Perto de meia centena de flavienses participaram no sábado passado, dia 21, no “Convívio de Partilhas” promovido pela Associação Partilhas e Cuidados a propósito do “Outubro Rosa”.

O “Outubro Rosa” é uma campanha de sensibilização universal que visa alertar as pessoas, sobretudo as mulheres, para a prevenção do cancro da mama.
Para Dulce Meirinho, embaixadora da Partilhas e Cuidados, é preciso continuar a “desmistificar” esta temática e levar a que mais pessoas ganhem consciência de que é essencial fazer um diagnóstico precoce da doença.
“As pessoas acham que se não falarem, a doença não lhes aparece, é como se fosse uma coisa tabu. Muitas delas não querem sequer ouvir ou estar informadas. Mas as coisas não acontecem assim”, referiu a responsável, que organiza o evento há três anos.

Por isso mesmo é que “continuamos a insistir e a persistir na prevenção do cancro da mama”, acrescentou.
Apesar disso, Dulce Meirinho garante que de ano para ano a adesão dos flavienses tem vindo a aumentar, o que, na sua opinião, justifica todo o trabalho desenvolvido por si e pelas voluntárias da associação.
A iniciativa “Convívio de Partilhas” decorreu no auditório do Forte de S. Francisco Hotel e contou com quase meia centena de participantes que ouviram muito atentamente os conselhos das enfermeiras Palmira Salgado e Amélia Monteiro e da médica interna no Centro Hospital de Trás-os-Montes e Alto Douro Inês Grilo.
Conhecer o próprio corpo, estar atenta aos sintomas do mesmo e realizar um rastreio de dois em dois anos foram alguns dos avisos.

“Além de estarem atentas aos sinais do seu corpo é importante que não ignorem os sintomas caso surja algo de diferente”, frisou Inês Grilo.
O que acontece muitas vezes, contou, é que “as pessoas por medo ou por vergonha não vão ao médico” e também “não participam nos programas de rastreio”, mesmo quando recebem uma carta em casa.
A idade é um dos principais fatores de risco da doença, assim como é importante levar um estilo de vida saudável. Outros dos fatores é o historial pessoal e o familiar, a existência de uma menarca muito precoce ou uma menopausa tardia e a toma de contracetivos via oral ou da toma de hormonas durante a menopausa.
O cancro da mama é uma doença que afeta sobretudo mulheres entre os 45 e os 69 anos. Estima-se que surjam cerca de seis mil novos casos por ano, número que tem vindo a aumentar, uma vez que em 2012/2013 o número de casos rondava os 4500.

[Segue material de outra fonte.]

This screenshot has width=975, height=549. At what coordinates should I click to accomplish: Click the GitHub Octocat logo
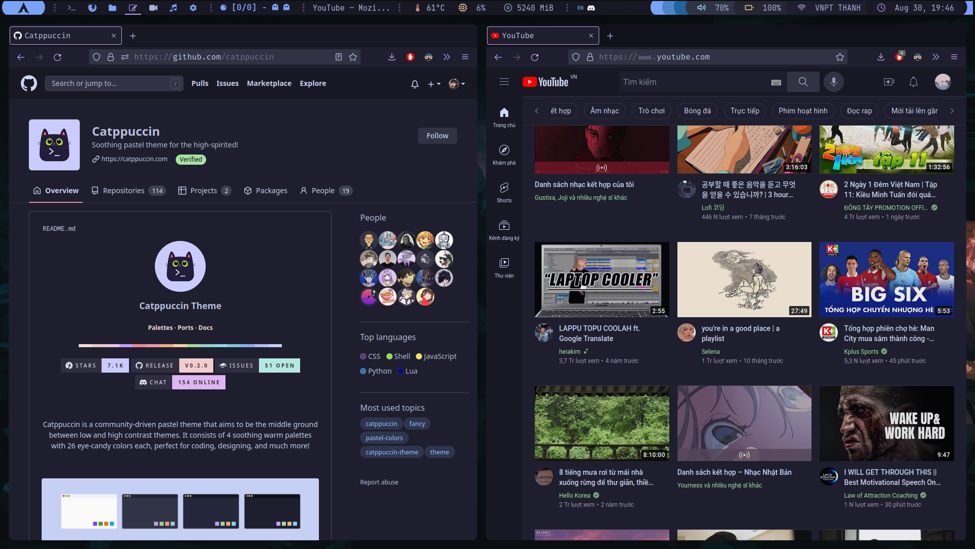click(29, 83)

“Houve um grande aumento de novos casos por ano mas pensa-se que pode ter acontecido pelo diagnóstico mais precoce”, sustentou a responsável.
Dentro deste grupo, morrem em média 1500 pessoas com cancro da mama. No caso dos homens considera-se que cerca de 1% seja também afetado com esta doença.
A iniciativa terminou com a partilha de experiências de algumas mulheres que tiveram cancro da mama ou que ainda hoje passam por esse flagelo.

Segundo a embaixadora da Partilhas e Cuidados há cada vez mais doentes a pedirem-lhe ajuda para perceberem, sobretudo, quais os direitos do doente oncológico e que apoios podem pedir e também para receberem algum conforto.
“As pessoas precisam de ter alguém com que se identifiquem, que falem abertamente e que saibam a mesma linguagem, e elas veem em mim isso, que também já passei pelo mesmo, e acabam por ganhar mais força para enfrentar este obstáculo”, sublinhou.
Presente na cidade de Chaves há quase dois anos, a Partilhas e Cuidados está situada na antiga escola de enfermagem, por trás do hospital, para receber todos os doentes oncológicos.